A Semana de Design de Milão de 2024 aconteceu em abril, e nós, do Architecture Hunter, tivemos a oportunidade de visitá-la. Para quem não está familiarizado com o evento, a MDW (Milano Design Week) é o principal momento do ano em que marcas do segmento de design, de todas as partes do mundo, apresentam suas novidades. O evento começou há várias décadas com o Salone del Mobile, uma feira dedicada ao setor moveleiro. Com o tempo, algumas marcas passaram a promover eventos em seus próprios showrooms e flagship stores na cidade, conhecidos como Eventos FuoriSaloni. Com a crescente popularidade da MDW, Milão passou atrair cada vez mais pessoas, e instalações artísticas começaram a surgir pela cidade. Assim, essa semana se transformou não apenas em um evento comercial para lançamentos, mas também em um momento cultural significativo.

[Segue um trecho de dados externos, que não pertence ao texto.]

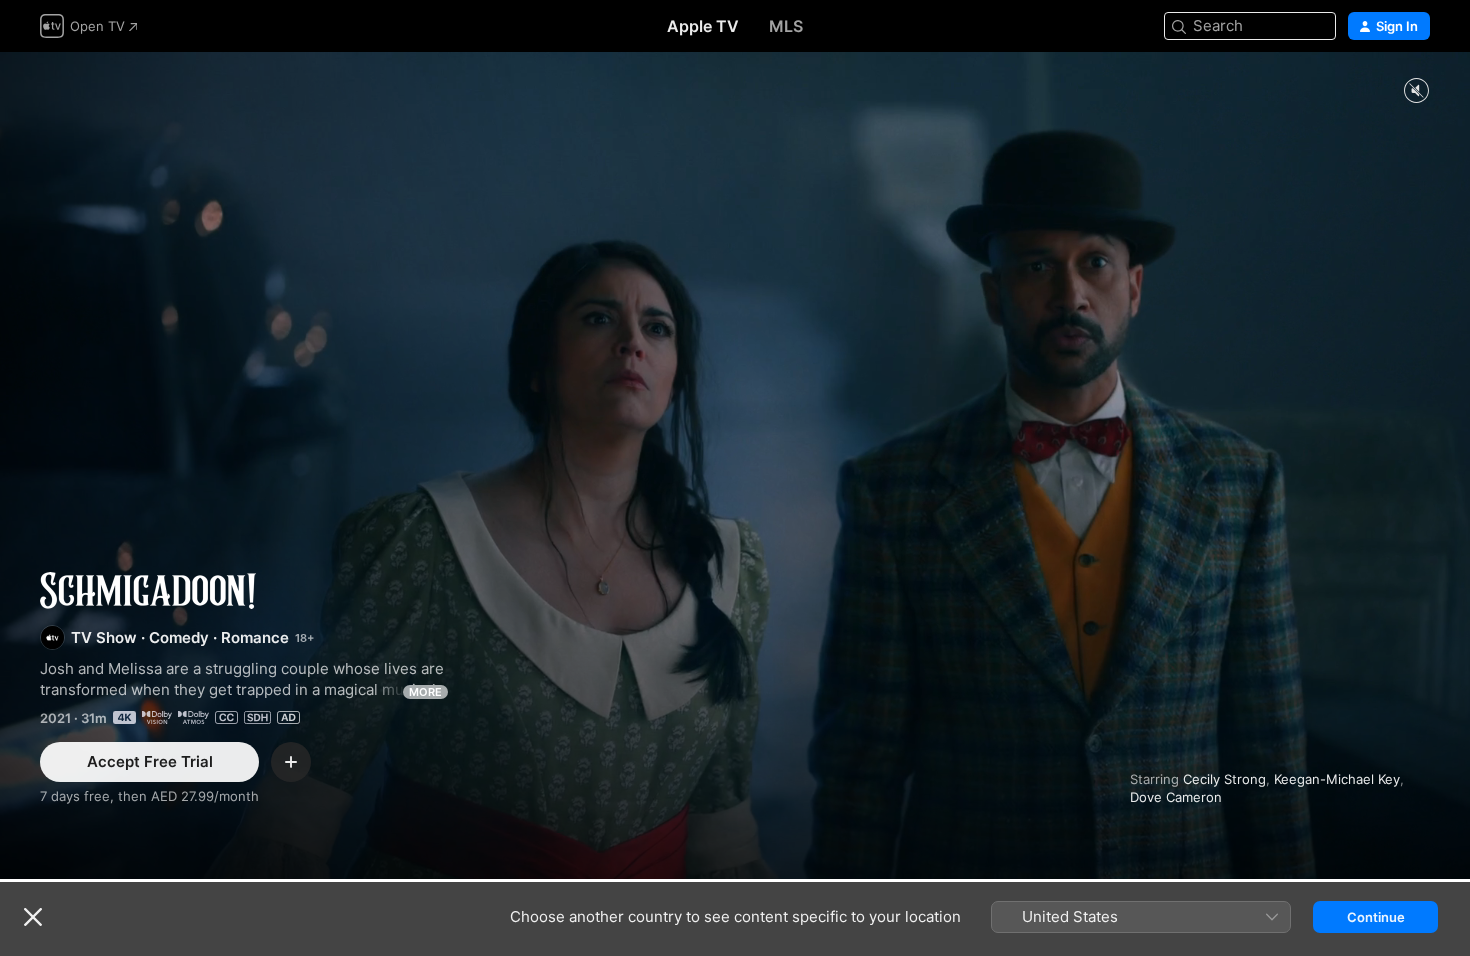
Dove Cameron (1176, 797)
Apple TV (703, 26)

Seria um tanto arrogante da minha parte apresentar “as tendências absolutas do Design vistas em Milão”, visto que esse é um evento global, com profissionais e marcas de todas as partes e culturas diferentes do mundo. Estima-se que neste ano ocorreram mais de 1000 eventos paralelos ao Salone del Mobile. Portanto, não existe uma única MDW, nem uma única tendência. Não gosto de ditar regras ou afirmar o que vemos como se fosse “a única coisa que está acontecendo no planeta”. Há uma frase que diz: “é fácil notar um carro amarelo quando você só pensa em carros amarelos”.
Se eu te perguntar quantos táxis cruzaram seu caminho na última vez que você andou de carro, você provavelmente não saberá dizer o número exato.
Mas se eu te oferecer R$1.000 a cada táxi que avistar no seu próximo trajeto, ao final você saberá exatamente quantos foram. As tendências são plurais e, ao mesmo tempo, particulares. São um padrão que começamos a observar a partir do momento que as notamos com mais frequência.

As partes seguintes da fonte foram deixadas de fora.